We should remember that Scholz won the 2021 campaign not because of anything he did or said, but because his two opponents collapsed. Neither of them ever held high-profile jobs in government. Having started as the candidate least likely to succeed, he ended up as the candidate left standing. His success in 2021 is also why his SPD has not been panicking. Scholz managed to win against the odds in 2021. He may do it again. 

But his party is getting nervous. What will be different next time is that voters have formed an opinion about him, and that he will be up against Merz, chairman of the CDU, and a political heavyweight. 

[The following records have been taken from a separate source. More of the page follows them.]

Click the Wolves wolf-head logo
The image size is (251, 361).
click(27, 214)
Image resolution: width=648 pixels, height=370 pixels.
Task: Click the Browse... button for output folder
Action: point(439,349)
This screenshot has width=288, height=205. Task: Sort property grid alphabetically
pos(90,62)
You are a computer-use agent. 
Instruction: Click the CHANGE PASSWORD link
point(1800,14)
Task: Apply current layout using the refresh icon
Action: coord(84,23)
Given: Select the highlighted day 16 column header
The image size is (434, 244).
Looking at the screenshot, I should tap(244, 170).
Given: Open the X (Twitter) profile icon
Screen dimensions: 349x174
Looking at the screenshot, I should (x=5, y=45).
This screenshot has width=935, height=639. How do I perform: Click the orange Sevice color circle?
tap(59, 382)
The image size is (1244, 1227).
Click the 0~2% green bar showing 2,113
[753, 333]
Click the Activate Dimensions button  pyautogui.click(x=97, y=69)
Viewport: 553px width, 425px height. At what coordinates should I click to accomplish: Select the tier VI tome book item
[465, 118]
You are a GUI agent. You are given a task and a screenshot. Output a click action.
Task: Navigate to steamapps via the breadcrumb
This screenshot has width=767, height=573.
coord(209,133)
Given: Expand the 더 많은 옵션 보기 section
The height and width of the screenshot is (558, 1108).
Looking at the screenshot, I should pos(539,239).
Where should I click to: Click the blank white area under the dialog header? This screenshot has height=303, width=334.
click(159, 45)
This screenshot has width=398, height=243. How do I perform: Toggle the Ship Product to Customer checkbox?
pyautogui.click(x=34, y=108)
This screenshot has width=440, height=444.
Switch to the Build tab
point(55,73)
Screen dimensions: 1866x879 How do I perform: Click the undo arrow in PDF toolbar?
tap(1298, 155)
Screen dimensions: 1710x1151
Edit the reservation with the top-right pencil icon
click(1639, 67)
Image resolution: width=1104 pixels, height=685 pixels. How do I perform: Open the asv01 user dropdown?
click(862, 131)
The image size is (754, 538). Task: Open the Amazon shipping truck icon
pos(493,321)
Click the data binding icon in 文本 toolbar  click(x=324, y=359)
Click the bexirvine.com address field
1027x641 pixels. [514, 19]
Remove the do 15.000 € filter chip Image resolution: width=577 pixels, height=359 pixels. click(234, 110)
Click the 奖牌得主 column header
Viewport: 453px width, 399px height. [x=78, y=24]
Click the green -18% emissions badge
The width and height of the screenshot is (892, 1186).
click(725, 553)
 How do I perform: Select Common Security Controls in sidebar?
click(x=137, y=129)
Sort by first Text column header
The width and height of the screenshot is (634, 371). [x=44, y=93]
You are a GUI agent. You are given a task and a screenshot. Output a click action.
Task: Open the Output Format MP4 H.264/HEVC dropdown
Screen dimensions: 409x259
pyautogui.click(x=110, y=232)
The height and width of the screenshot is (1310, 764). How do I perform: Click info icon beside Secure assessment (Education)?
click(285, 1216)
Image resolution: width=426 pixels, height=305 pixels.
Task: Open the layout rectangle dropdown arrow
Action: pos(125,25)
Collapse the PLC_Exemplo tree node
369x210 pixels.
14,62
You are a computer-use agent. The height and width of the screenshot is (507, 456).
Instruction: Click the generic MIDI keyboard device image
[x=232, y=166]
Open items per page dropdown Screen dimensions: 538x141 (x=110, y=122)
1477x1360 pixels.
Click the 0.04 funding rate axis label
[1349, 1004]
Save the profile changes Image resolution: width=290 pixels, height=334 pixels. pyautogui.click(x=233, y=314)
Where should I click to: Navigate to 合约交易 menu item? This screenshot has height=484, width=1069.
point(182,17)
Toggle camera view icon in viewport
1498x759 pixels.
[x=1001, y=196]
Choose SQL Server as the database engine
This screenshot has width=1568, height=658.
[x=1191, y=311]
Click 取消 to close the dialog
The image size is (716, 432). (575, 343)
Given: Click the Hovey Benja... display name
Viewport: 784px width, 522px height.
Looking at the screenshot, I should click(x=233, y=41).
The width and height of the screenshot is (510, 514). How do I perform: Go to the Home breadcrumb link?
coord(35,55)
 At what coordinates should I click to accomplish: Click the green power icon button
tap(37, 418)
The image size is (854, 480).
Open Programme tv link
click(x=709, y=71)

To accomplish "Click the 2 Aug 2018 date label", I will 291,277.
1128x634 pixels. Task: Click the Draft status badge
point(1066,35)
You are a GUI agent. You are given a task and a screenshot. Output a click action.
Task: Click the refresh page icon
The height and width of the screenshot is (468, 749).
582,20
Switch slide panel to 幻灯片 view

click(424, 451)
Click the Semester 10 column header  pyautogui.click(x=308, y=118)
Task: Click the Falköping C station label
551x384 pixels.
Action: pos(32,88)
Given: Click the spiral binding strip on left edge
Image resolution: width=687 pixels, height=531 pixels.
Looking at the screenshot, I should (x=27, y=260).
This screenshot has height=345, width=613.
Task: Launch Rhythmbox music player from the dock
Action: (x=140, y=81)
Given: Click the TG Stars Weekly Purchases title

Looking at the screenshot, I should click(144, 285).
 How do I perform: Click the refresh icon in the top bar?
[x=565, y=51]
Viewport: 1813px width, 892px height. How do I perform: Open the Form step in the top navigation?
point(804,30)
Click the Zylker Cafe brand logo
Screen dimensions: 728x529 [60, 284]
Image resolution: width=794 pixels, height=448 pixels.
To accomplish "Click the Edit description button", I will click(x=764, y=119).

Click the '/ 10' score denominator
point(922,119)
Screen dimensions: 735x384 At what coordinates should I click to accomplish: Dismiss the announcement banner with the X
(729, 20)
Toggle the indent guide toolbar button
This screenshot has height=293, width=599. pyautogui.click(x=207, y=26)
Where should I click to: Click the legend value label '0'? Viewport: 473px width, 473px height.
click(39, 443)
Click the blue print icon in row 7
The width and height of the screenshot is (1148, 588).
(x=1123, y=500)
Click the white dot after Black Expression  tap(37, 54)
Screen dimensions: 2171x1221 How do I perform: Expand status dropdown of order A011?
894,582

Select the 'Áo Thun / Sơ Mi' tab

Bild, Germany's influential tabloid, is running a campaign to replace Scholz with Boris Pistorius, the popular SPD defence minister. A potential moment for an insurrection is September, when three state elections will be held in eastern Germany. But it is far from clear that a change of leader would fix the SPD's problem. Pistorius is popular right now for the same reason Scholz was popular in 2021. People do not know him much. He has only been in national politics for a year. 

Behind the criticism of Scholz' leadership lie deeper problems that are more important the personal qualities of the chancellor: a general disorientation in Germany that accompanies the geopolitical and social change; unhappiness about the coalition's economic policies; and a revolt against all things Green. 

The faltering economy is probably the single worst part. It is not only about the growth numbers. Everybody can see that de-industrialisation is happening. There are, in principle, two ways for a government to address this problem. To reverse de-industrialisation, as the US has been trying. Or to prepare the country for a post-industrial strategy. They are doing neither. They want to cling on to the old industrial model, but dress it up as "green industry". Voters are not that stupid.

Perhaps the single biggest setback for Scholz was the ruling by the German constitutional court last November, declaring the coalition's budget practice in violation of Germany's ultra-strict fiscal rules. In Germany, this is the political equivalent of being caught with your fingers in the till. To circumvent the debt rules, the coalition had shifted funds into an off-budget vehicle, and the court said this was not lawful.

This is not just reputational damage. The ruling had direct effects. It forced the government to adopt an austerity budget in the middle of a recession. The measures included the withdrawal of subsidies for electric cars and agricultural diesel fuels, causing more unhappiness. One unhappy group are the farmers who have to the streets in protest. 

This is Germany's winter of discontent. Scholz' hope is that the next election will come after the next winter. And that things will get better. 

But even if the economy were to recover, I doubt that Scholz and his coalition partners will get the credit. What voters are seeing is the three parties lack a shared consensus on the future direction of the economy. As we are approaching the next elections, those differences will come out in the open much more clearly. 

Herein lies the deeper problem: it is not really Scholz. It is that Germany has become a lot harder to run.